[Start of Attachment]

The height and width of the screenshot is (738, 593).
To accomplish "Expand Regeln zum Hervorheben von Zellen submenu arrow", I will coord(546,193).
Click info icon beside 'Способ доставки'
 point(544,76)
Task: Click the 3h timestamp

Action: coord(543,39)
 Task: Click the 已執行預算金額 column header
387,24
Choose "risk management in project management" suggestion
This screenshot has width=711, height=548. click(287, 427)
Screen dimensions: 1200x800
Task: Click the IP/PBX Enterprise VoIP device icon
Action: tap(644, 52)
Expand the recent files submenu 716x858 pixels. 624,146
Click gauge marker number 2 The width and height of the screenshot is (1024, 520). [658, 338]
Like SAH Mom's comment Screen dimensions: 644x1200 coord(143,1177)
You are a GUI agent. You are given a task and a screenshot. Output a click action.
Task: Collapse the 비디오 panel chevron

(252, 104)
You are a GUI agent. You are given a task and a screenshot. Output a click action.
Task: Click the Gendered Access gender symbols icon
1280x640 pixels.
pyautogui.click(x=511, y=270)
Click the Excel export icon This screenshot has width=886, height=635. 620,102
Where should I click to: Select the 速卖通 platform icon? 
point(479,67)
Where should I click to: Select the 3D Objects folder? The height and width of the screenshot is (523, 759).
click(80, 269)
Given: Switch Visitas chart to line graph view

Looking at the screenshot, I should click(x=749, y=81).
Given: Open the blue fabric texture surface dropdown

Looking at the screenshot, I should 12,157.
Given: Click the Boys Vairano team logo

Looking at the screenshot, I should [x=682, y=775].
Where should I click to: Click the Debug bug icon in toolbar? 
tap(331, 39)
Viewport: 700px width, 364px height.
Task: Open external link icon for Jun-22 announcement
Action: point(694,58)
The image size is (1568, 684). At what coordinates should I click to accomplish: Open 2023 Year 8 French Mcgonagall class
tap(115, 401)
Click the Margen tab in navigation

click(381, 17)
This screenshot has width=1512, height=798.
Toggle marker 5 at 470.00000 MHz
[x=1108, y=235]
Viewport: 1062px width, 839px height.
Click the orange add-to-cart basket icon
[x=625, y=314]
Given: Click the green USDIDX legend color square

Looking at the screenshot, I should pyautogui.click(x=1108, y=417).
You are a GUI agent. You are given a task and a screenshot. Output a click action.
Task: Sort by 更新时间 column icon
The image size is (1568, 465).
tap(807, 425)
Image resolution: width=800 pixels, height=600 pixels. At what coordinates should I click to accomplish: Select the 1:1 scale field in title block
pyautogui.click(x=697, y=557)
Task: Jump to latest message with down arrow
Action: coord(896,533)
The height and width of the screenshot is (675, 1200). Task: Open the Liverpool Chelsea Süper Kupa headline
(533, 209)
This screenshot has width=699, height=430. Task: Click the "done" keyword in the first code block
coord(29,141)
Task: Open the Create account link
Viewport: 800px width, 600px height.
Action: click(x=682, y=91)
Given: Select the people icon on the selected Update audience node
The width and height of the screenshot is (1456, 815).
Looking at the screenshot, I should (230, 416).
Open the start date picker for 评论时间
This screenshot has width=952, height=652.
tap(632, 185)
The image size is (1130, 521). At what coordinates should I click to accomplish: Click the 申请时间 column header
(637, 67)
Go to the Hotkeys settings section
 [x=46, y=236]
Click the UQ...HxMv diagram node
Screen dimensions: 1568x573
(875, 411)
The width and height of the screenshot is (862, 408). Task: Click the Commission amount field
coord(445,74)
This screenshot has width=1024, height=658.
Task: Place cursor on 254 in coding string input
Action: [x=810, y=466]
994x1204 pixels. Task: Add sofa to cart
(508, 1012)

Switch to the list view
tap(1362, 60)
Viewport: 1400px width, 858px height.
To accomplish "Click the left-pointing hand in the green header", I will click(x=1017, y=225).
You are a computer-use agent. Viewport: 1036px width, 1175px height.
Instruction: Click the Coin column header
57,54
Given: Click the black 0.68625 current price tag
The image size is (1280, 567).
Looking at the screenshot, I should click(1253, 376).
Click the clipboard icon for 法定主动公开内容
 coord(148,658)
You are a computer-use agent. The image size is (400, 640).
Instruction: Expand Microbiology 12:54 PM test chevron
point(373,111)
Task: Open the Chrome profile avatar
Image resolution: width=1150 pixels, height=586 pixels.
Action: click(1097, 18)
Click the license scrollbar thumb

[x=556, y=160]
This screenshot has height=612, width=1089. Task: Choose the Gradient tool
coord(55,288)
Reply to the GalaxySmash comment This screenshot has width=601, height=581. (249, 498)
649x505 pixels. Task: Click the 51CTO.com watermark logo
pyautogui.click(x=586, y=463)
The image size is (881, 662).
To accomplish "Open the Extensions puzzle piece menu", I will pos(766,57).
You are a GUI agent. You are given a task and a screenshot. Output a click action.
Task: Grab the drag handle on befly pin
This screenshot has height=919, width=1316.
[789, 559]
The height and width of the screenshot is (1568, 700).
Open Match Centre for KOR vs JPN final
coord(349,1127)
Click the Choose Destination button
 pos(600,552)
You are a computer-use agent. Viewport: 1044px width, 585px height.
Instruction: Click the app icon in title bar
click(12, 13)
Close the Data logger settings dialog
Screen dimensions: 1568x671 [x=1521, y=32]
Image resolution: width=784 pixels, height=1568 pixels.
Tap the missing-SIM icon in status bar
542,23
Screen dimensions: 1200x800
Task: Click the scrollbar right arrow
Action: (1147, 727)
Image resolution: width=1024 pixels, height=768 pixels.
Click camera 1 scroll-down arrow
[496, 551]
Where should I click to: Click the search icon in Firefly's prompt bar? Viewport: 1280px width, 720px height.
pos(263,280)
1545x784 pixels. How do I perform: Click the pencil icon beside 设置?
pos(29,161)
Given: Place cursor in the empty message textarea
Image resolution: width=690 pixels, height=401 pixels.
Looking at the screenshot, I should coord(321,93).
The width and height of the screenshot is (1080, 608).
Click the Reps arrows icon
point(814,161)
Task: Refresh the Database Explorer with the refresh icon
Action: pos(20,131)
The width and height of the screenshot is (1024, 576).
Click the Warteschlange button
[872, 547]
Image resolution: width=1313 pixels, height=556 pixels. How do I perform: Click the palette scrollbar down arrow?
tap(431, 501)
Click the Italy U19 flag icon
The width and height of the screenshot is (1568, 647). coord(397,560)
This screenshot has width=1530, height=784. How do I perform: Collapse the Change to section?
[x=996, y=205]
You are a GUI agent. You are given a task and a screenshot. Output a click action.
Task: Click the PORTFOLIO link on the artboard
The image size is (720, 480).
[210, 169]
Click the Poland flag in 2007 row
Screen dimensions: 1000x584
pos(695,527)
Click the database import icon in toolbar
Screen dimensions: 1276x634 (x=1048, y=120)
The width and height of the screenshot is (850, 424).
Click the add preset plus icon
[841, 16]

[End of Attachment]

• What you should do:
Restate the entries above, keeping every word intact.

• Exercise answer:
The height and width of the screenshot is (738, 593).
To accomplish "Expand Regeln zum Hervorheben von Zellen submenu arrow", I will coord(546,193).
Click info icon beside 'Способ доставки'
 point(544,76)
Task: Click the 3h timestamp

Action: coord(543,39)
 Task: Click the 已執行預算金額 column header
387,24
Choose "risk management in project management" suggestion
This screenshot has width=711, height=548. click(287, 427)
Screen dimensions: 1200x800
Task: Click the IP/PBX Enterprise VoIP device icon
Action: tap(644, 52)
Expand the recent files submenu 716x858 pixels. 624,146
Click gauge marker number 2 The width and height of the screenshot is (1024, 520). [658, 338]
Like SAH Mom's comment Screen dimensions: 644x1200 coord(143,1177)
You are a GUI agent. You are given a task and a screenshot. Output a click action.
Task: Collapse the 비디오 panel chevron

(252, 104)
You are a GUI agent. You are given a task and a screenshot. Output a click action.
Task: Click the Gendered Access gender symbols icon
1280x640 pixels.
pyautogui.click(x=511, y=270)
Click the Excel export icon This screenshot has width=886, height=635. 620,102
Where should I click to: Select the 速卖通 platform icon? 
point(479,67)
Where should I click to: Select the 3D Objects folder? The height and width of the screenshot is (523, 759).
click(80, 269)
Given: Switch Visitas chart to line graph view

Looking at the screenshot, I should click(x=749, y=81).
Given: Open the blue fabric texture surface dropdown

Looking at the screenshot, I should 12,157.
Given: Click the Boys Vairano team logo

Looking at the screenshot, I should [x=682, y=775].
Where should I click to: Click the Debug bug icon in toolbar? 
tap(331, 39)
Viewport: 700px width, 364px height.
Task: Open external link icon for Jun-22 announcement
Action: point(694,58)
The image size is (1568, 684). At what coordinates should I click to accomplish: Open 2023 Year 8 French Mcgonagall class
tap(115, 401)
Click the Margen tab in navigation

click(381, 17)
This screenshot has width=1512, height=798.
Toggle marker 5 at 470.00000 MHz
[x=1108, y=235]
Viewport: 1062px width, 839px height.
Click the orange add-to-cart basket icon
[x=625, y=314]
Given: Click the green USDIDX legend color square

Looking at the screenshot, I should pyautogui.click(x=1108, y=417).
You are a GUI agent. You are given a task and a screenshot. Output a click action.
Task: Sort by 更新时间 column icon
The image size is (1568, 465).
tap(807, 425)
Image resolution: width=800 pixels, height=600 pixels. At what coordinates should I click to accomplish: Select the 1:1 scale field in title block
pyautogui.click(x=697, y=557)
Task: Jump to latest message with down arrow
Action: coord(896,533)
The height and width of the screenshot is (675, 1200). Task: Open the Liverpool Chelsea Süper Kupa headline
(533, 209)
This screenshot has width=699, height=430. Task: Click the "done" keyword in the first code block
coord(29,141)
Task: Open the Create account link
Viewport: 800px width, 600px height.
Action: click(x=682, y=91)
Given: Select the people icon on the selected Update audience node
The width and height of the screenshot is (1456, 815).
Looking at the screenshot, I should (230, 416).
Open the start date picker for 评论时间
This screenshot has width=952, height=652.
tap(632, 185)
The image size is (1130, 521). At what coordinates should I click to accomplish: Click the 申请时间 column header
(637, 67)
Go to the Hotkeys settings section
 [x=46, y=236]
Click the UQ...HxMv diagram node
Screen dimensions: 1568x573
(875, 411)
The width and height of the screenshot is (862, 408). Task: Click the Commission amount field
coord(445,74)
This screenshot has width=1024, height=658.
Task: Place cursor on 254 in coding string input
Action: [x=810, y=466]
994x1204 pixels. Task: Add sofa to cart
(508, 1012)

Switch to the list view
tap(1362, 60)
Viewport: 1400px width, 858px height.
To accomplish "Click the left-pointing hand in the green header", I will click(x=1017, y=225).
You are a computer-use agent. Viewport: 1036px width, 1175px height.
Instruction: Click the Coin column header
57,54
Given: Click the black 0.68625 current price tag
The image size is (1280, 567).
Looking at the screenshot, I should click(1253, 376).
Click the clipboard icon for 法定主动公开内容
 coord(148,658)
You are a computer-use agent. The image size is (400, 640).
Instruction: Expand Microbiology 12:54 PM test chevron
point(373,111)
Task: Open the Chrome profile avatar
Image resolution: width=1150 pixels, height=586 pixels.
Action: click(1097, 18)
Click the license scrollbar thumb

[x=556, y=160]
This screenshot has height=612, width=1089. Task: Choose the Gradient tool
coord(55,288)
Reply to the GalaxySmash comment This screenshot has width=601, height=581. (249, 498)
649x505 pixels. Task: Click the 51CTO.com watermark logo
pyautogui.click(x=586, y=463)
The image size is (881, 662).
To accomplish "Open the Extensions puzzle piece menu", I will pos(766,57).
You are a GUI agent. You are given a task and a screenshot. Output a click action.
Task: Grab the drag handle on befly pin
This screenshot has height=919, width=1316.
[789, 559]
The height and width of the screenshot is (1568, 700).
Open Match Centre for KOR vs JPN final
coord(349,1127)
Click the Choose Destination button
 pos(600,552)
You are a computer-use agent. Viewport: 1044px width, 585px height.
Instruction: Click the app icon in title bar
click(12, 13)
Close the Data logger settings dialog
Screen dimensions: 1568x671 [x=1521, y=32]
Image resolution: width=784 pixels, height=1568 pixels.
Tap the missing-SIM icon in status bar
542,23
Screen dimensions: 1200x800
Task: Click the scrollbar right arrow
Action: (1147, 727)
Image resolution: width=1024 pixels, height=768 pixels.
Click camera 1 scroll-down arrow
[496, 551]
Where should I click to: Click the search icon in Firefly's prompt bar? Viewport: 1280px width, 720px height.
pos(263,280)
1545x784 pixels. How do I perform: Click the pencil icon beside 设置?
pos(29,161)
Given: Place cursor in the empty message textarea
Image resolution: width=690 pixels, height=401 pixels.
Looking at the screenshot, I should coord(321,93).
The width and height of the screenshot is (1080, 608).
Click the Reps arrows icon
point(814,161)
Task: Refresh the Database Explorer with the refresh icon
Action: pos(20,131)
The width and height of the screenshot is (1024, 576).
Click the Warteschlange button
[872, 547]
Image resolution: width=1313 pixels, height=556 pixels. How do I perform: Click the palette scrollbar down arrow?
tap(431, 501)
Click the Italy U19 flag icon
The width and height of the screenshot is (1568, 647). coord(397,560)
This screenshot has width=1530, height=784. How do I perform: Collapse the Change to section?
[x=996, y=205]
You are a GUI agent. You are given a task and a screenshot. Output a click action.
Task: Click the PORTFOLIO link on the artboard
The image size is (720, 480).
[210, 169]
Click the Poland flag in 2007 row
Screen dimensions: 1000x584
pos(695,527)
Click the database import icon in toolbar
Screen dimensions: 1276x634 (x=1048, y=120)
The width and height of the screenshot is (850, 424).
Click the add preset plus icon
[841, 16]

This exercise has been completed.